POINT DE VUE / Notre organisme travaille depuis 25 ans au soutien des femmes en politique, afin que celles-ci soient plus nombreuses à prendre part aux décisions, et ce à tous paliers.


Parmi nos axes de travail figure l’identification des obstacles qui compliquent la vie des femmes souhaitant solliciter des mandats électoraux.

Ces obstacles sont désormais connus, mais à ceux-ci s’ajoutent les épisodes de violence qui se multiplient à l’égard des élus et particulièrement des femmes élues. Nourrie par la virulence des réseaux sociaux et par le manque de sanctions concrètes, la violence s’ajoute désormais aux obstacles qui ralentissent l’accès des femmes à la politique.

Nous déplorons vivement cette situation et nous inquiétons de la détérioration du climat social. Cette détérioration alourdit les débats, leur médiatisation, et, ainsi, assombrit et durcit les échanges dans l’espace public. Nous pensons qu’il est temps de réagir et de sévir tant sur les réseaux sociaux qu’envers les comportements entourant les personnes politiques.

Le Groupe Femmes, Politique et Démocratie est directement interpellé par cette situation. Nous recevons de plus en plus d’appels et de témoignages de femmes épuisées, troublées, bouleversées, apeurées qui se demandent vers qui se tourner pour assurer leur intégrité. Elles nous disent vouloir continuer à exercer leur mandat, mais doutent de leur capacité à supporter de telles tensions. Est-ce normal? Nous croyons que non.

Il nous est intolérable de constater que des femmes qui donnent leur temps et leur énergie avec cœur doivent vivre sous surveillance policière comme c’est le cas pour la mairesse de Longueuil Catherine Fournier; ou encore abandonner leur travail d’élue pour protéger leur famille et elle-même, comme ce fut le cas pour l’ex-ministre de l’environnement fédérale, Catherine McKenna; ou à subir des agressions comme l’a confié Kariane Bourassa, députée de Charlevoix-Côte-de-Beaupré au micro du journaliste Antoine Robitaille, dénonçant qu’un maire de sa circonscription l’ait «agrippée par le collet». Ces violences sont également le lot de mairesses et de conseillères municipales inconnues du public, mais qui n’en demeurent pas moins aussi heurtées de plein fouet.
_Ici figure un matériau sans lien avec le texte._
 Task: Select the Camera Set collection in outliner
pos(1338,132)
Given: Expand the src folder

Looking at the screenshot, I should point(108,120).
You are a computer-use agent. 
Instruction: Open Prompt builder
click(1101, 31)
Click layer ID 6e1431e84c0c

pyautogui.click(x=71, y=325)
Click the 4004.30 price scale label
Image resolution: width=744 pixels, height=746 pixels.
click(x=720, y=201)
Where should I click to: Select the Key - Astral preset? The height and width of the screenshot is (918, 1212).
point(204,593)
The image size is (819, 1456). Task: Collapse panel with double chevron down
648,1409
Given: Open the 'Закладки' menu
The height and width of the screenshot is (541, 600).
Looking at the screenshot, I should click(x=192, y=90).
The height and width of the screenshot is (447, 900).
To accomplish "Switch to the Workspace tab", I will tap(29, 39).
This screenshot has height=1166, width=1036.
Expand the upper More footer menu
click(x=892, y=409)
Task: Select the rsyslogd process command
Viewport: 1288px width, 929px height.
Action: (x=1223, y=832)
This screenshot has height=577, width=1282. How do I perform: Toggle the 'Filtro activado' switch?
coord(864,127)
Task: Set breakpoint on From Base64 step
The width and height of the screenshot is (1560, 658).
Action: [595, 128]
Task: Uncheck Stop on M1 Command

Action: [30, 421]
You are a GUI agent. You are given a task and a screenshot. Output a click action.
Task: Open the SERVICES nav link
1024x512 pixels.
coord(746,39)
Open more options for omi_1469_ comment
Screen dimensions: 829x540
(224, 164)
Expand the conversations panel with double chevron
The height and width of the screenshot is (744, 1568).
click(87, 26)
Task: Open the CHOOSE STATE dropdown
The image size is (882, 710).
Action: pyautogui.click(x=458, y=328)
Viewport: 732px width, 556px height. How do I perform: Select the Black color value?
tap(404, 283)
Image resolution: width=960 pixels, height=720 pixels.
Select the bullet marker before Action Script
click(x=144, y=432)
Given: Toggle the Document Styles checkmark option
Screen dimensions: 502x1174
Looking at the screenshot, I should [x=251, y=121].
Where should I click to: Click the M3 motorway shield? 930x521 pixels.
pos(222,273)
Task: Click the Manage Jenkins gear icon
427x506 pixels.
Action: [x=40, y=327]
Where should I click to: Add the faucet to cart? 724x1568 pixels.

Une situation maintes fois dénoncée, notamment à la dernière élection provinciale par la députée Marwah Rizqy: elle-même victime de menaces, la députée a invoqué la responsabilité des institutions de protéger les élu.e.s et candidat.e.s.

Cette situation dangereuse vécue par les femmes a aussi clairement été démontrée dans le documentaire Je vous salue salope, la misogynie au temps du numérique, réalisé par Guylaine Maroist et Léa Clermont Dion.

Les exemples commencent à devenir trop nombreux pour que l’on parle encore de cas isolés. Quelque chose ne tourne pas rond et, comme le dit la députée Rizqy, c’est à nos instances d’intervenir et d’assurer la sécurité des femmes qui souhaitent s’investir en politique. Il est urgent d’agir. Les femmes font leurs devoirs pour rattraper le retard que leur ont fait subir les siècles d’histoire: c’est désormais aux institutions de faire leur part.

Comme pour les autres obstacles, l’institution doit se doter de mécanismes et de règles qui permettent aux femmes d’exercer leur droit d’éligibilité et leur mandat en toute sécurité. Des exemples nous viennent d’Italie et de France qui indiquent qu’il est possible de légiférer et de refuser la violence politique.

À ceux qui répondent que les hommes aussi vivent des agressions et de l’intimidation, nous leur répondons que ce qui servira pour les femmes leur servira aussi.

Il est temps de prendre le problème de front et de se doter d’outils efficaces.

C’est vrai, les femmes peuvent porter plainte. Mais ce ne peut pas être la solution à un tel problème de société qu’est la violence contre les femmes aspirantes candidates ou élues.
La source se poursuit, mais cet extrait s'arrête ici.